15. Ce rôle d’appui aux opérations de paix n’est toujours pas clairement défini. Les droits et obligations incombant aux États hôtes vis-à-vis des soldats de la paix sont souvent aléatoires en raison de leur manque notoire de ressources et de leur absence de contrôle politique effectif dans des contextes de post-conflit. On peut toutefois affirmer qu’aucune opération de paix ne peut aboutir sans le soutien de l’État hôte et qu’aucun État hôte ne peut effectivement établir un environnement stable et paisible sans une solidarité internationale importante. Cela nécessite un soutien accru de la communauté internationale et un meilleur partage des responsabilités entre l’État hôte, les États d’envoi et de transit, et les autres États concernés.

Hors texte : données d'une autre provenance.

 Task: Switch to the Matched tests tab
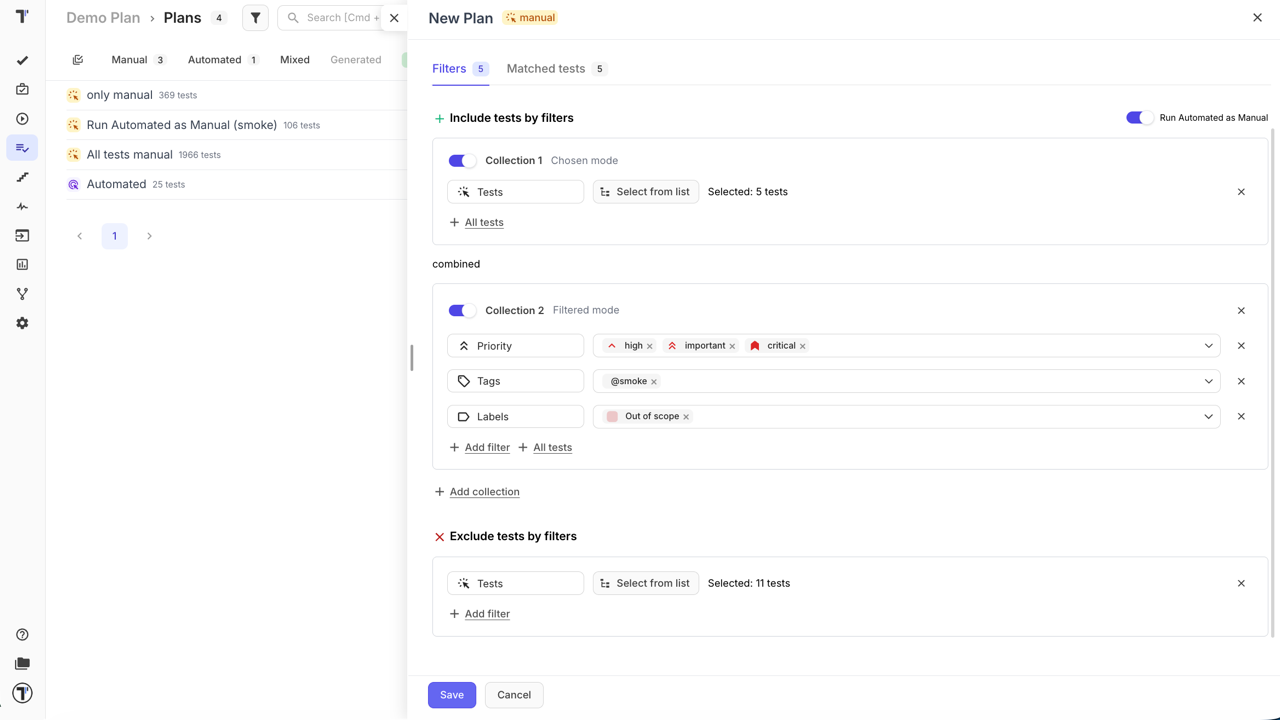[x=545, y=68]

16. Ce bref aperçu des opérations de paix des Nations unies illustre un domaine de la coopération internationale qui n’est pas totalement réglementé (et échappe souvent à la réglementation), mais qui est influencé par différentes branches du droit international. Un examen plus approfondi de ces différentes branches du droit et de leur interaction est souhaitable afin de mieux comprendre les possibilités et les limites actuelles dans le domaine des opérations de paix internationales :

1. les opérations de paix sont devenues des instruments internationaux bien acceptés, qui sont fondés sur des principes fondamentaux spécifiques (par exemple le consentement de l’État hôte, l’impartialité du personnel de maintien de la paix et l’emploi limité de la force). Les opérations de paix menées par des organisations régionales (ou des accords régionaux) sont régies par les mêmes principes. Ces principes peuvent aujourd’hui être considérés comme relevant du droit international coutumier ;

2. la réglementation interne des Nations unies ou d’autres organisations ou accords régionaux peuvent régir d’autres comportements plus spécifiques, lesquels ne sont donc pas directement influencés par les États ;

3. les « bonnes pratiques » répondent à des exigences en constante évolution ;

4. les droits et obligations des États hôtes nécessitent une attention particulière ;

5. il convient de davantage développer les principes et les règles relatives au partage de responsabilité entre les États d’envoi, les États hôtes, les États de transit et les autres États concernés ;

6. bien que la mise en œuvre des principes et des règles pertinentes ait évolué au fil du temps, il n’existe toujours pas de réglementation juridique exhaustive des opérations de paix. Toutes les parties concernées sont invitées à mettre en œuvre les principes et les règles existants et à coopérer en vue de leur développement futur malgré le fait qu’une réglementation exhaustive ne soit peut-être pas souhaitable.